L’ASSICURAZIONE DEI RISCHI AGRICOLI, STRUMENTO ESSENZIALE DI RESILIENZA DI FRONTE AL CLIMATE CHANGE. SWISS RE INSTITUTE
“Global crop insurance. Rising exposures, strains on public budgets temper resilience gains” ARTICOLO - 28 May 2026
SWISS RE
https://www.swissre.com/
La resilienza dell'agricoltura mondiale è sotto pressione. L'indice globale di resilienza delle assicurazioni agricole (CIRI), elaborato da Swiss Re Institute, si è attestato nel 2024 al 45%, il che significa un gap di protezione delle colture agricole (in termini assoluti) di quasi 76 miliardi di dollari, in aumento rispetto ai 73 miliardi di dollari del 2023. Circa il 55% del valore globale assicurabile delle colture rimane non protetto, nonostante i miglioramenti nella copertura assicurativa registrati negli anni.
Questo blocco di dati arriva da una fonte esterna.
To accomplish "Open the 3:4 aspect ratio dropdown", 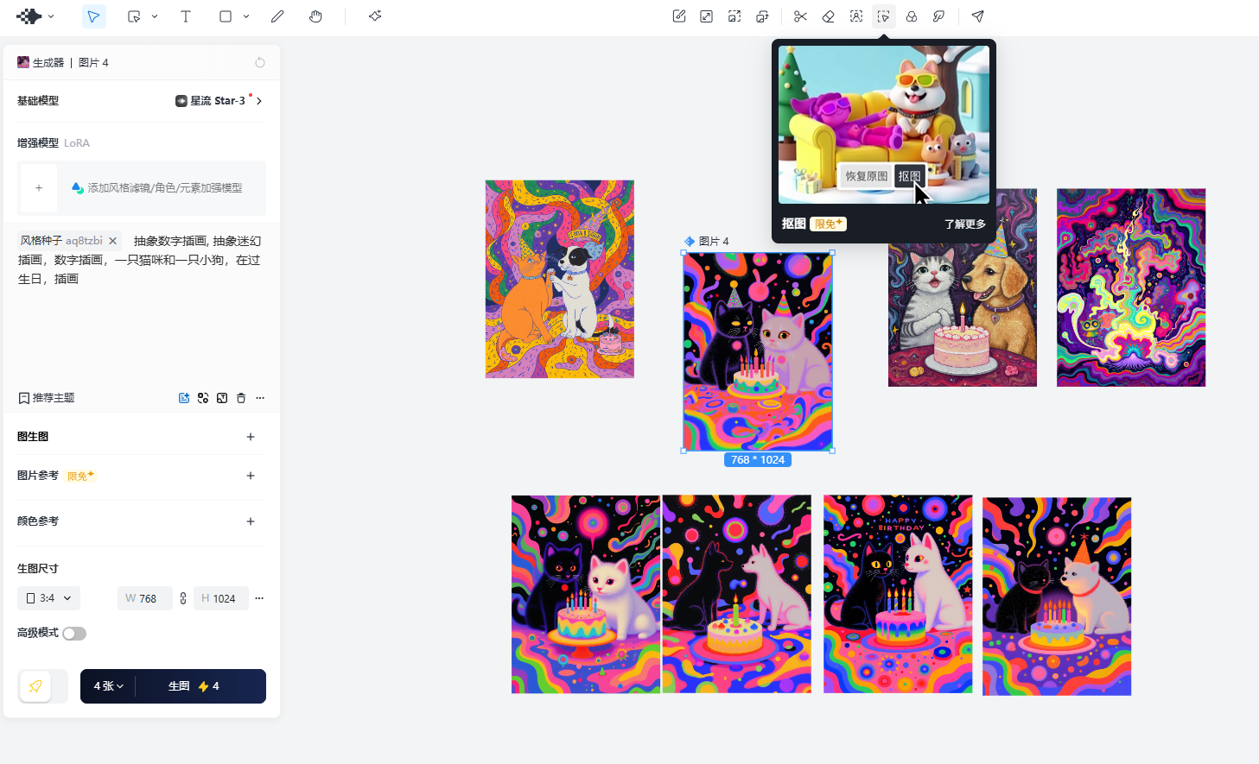I will pyautogui.click(x=48, y=598).
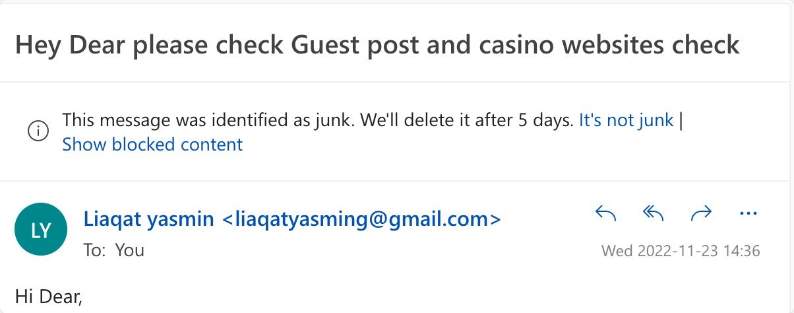Click the 14:36 time in the timestamp
Image resolution: width=794 pixels, height=313 pixels.
pos(742,251)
Sono questi i principali risultati di un Report di Swiss Re sull’assicurazione agricola di fronte alle sfide del cambiamento climatico.
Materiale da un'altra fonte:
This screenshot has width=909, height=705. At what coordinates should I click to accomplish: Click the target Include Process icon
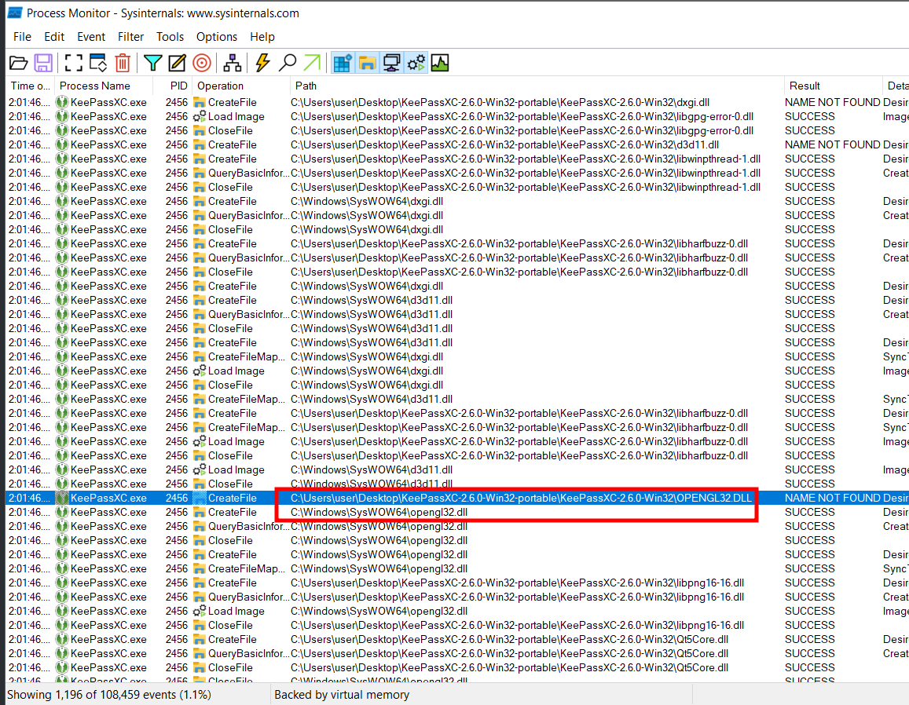tap(202, 63)
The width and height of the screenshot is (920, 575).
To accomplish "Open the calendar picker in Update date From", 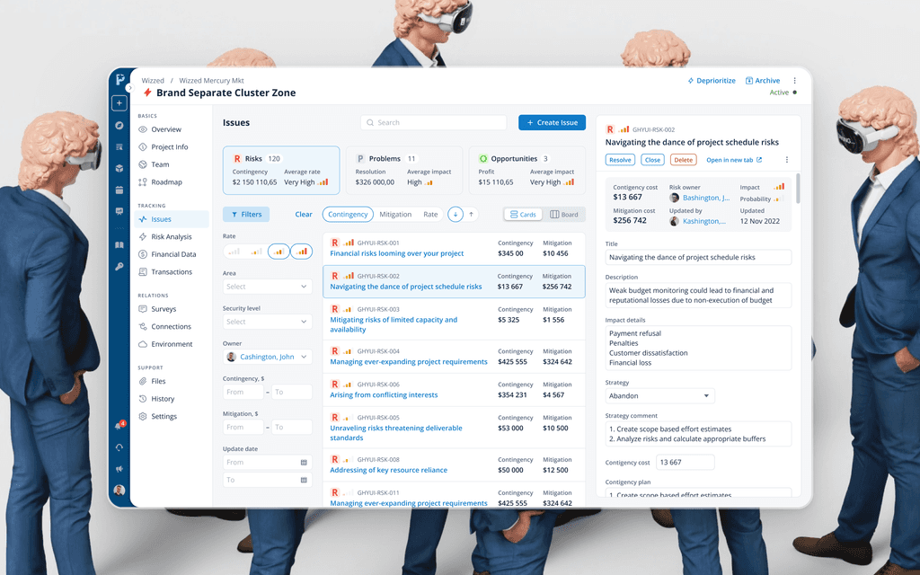I will click(304, 463).
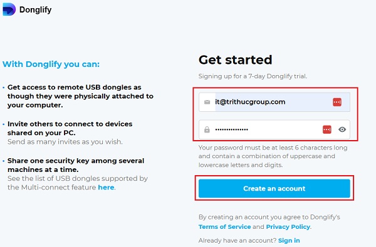
Task: Focus the masked password input field
Action: point(274,129)
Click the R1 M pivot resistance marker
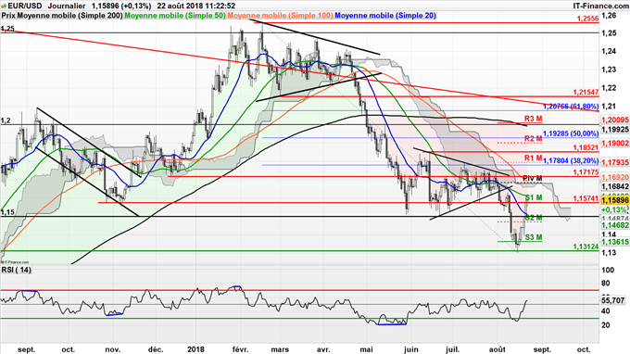 coord(533,158)
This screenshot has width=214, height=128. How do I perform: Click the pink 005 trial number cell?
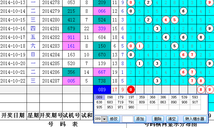[x=71, y=81]
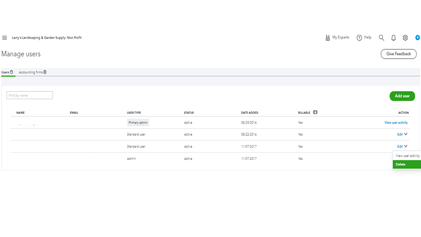Click Edit for standard user added 11/07/2017

click(x=400, y=147)
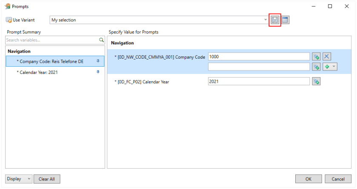The width and height of the screenshot is (357, 189).
Task: Click the Use Variant icon
Action: (9, 20)
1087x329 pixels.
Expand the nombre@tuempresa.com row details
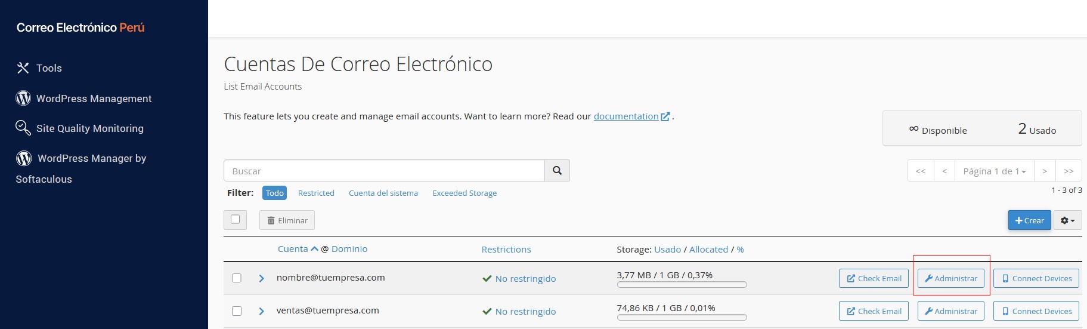261,278
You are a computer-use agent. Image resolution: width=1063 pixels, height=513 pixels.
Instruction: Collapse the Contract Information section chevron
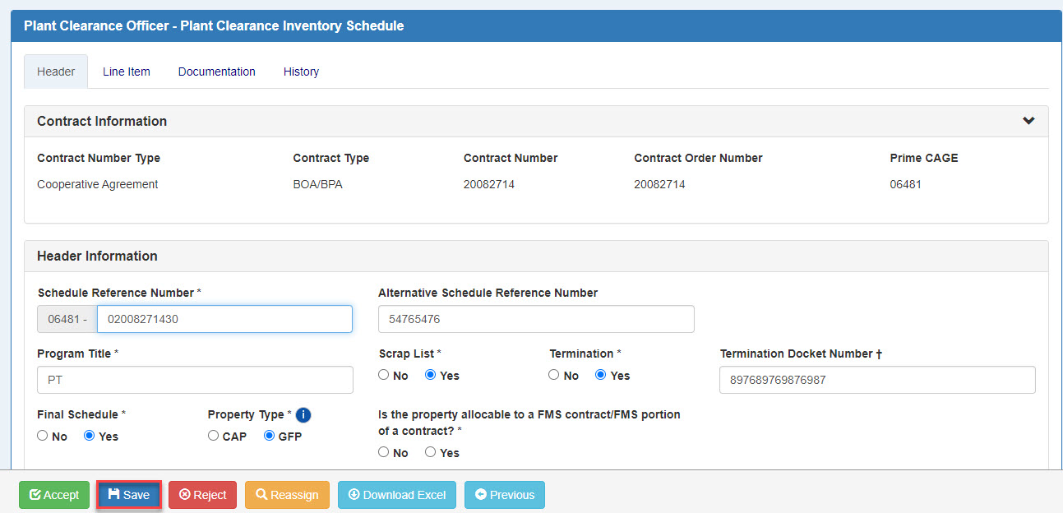click(1028, 121)
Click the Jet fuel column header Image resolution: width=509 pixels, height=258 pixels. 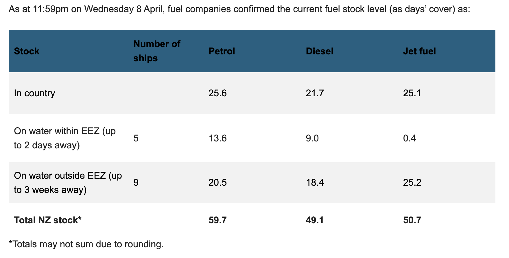419,51

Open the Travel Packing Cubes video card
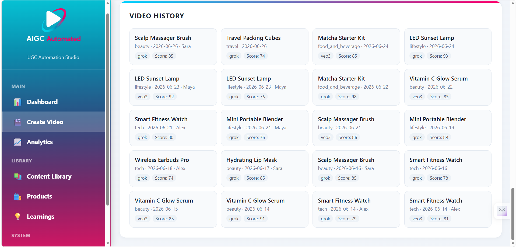pos(265,47)
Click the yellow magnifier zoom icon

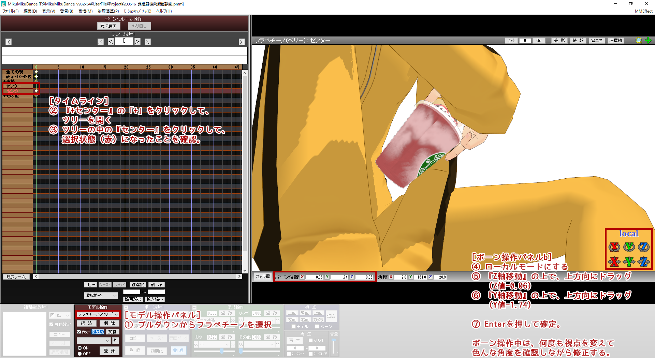[x=639, y=41]
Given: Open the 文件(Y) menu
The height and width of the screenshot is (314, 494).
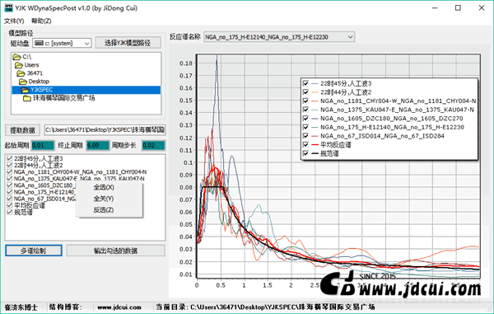Looking at the screenshot, I should (x=14, y=21).
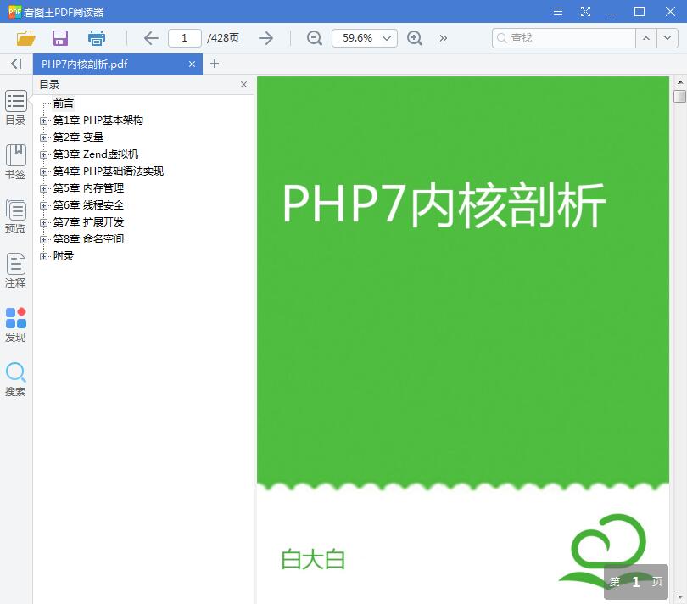
Task: Toggle fullscreen mode
Action: 585,12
Basandosi sull’analisi della resilienza nei quattro Paesi produttori più grandi al mondo (in termini di valore della produzione) - ossia Cina, India, Stati Uniti e Brasile - il Report evidenzia che, in Cina, il gap nella copertura assicurativa per le colture si è dimezzato nell'ultimo decennio, segnalando un netto miglioramento della resilienza, mentre in India si è registrato un miglioramento graduale grazie alle riforme e alle iniziative governative. In questo contesto, il livello di resilienza risulta massimo negli Stati Uniti e minimo in Brasile - dove, anche a causa dei vincoli del bilancio pubblico - l’incidenza delle coperture assicurative è bassa.
Dal punto di vista della tipologia dei rischi agricoli, risulta che la siccità rappresenta una minaccia importante in tutti e quattro i mercati. In Cina, tuttavia, la quota di perdite di raccolto dovute a siccità e inondazioni si è mantenuta pressoché costante nel tempo, anche perché, dal 2014, le azioni di adattamento - tra cui l'istituzione di sistemi di allerta precoce - hanno portato a una riduzione del 58% delle superfici coltivate colpite da eventi calamitosi e a un notevole rafforzamento della resilienza complessiva del settore.
Per contro, in India, due terzi della superficie coltivabile totale sono esposti alla siccità e solo il 55% di essa è irrigato, il che la rende altamente vulnerabile in caso di scarse piogge monsoniche.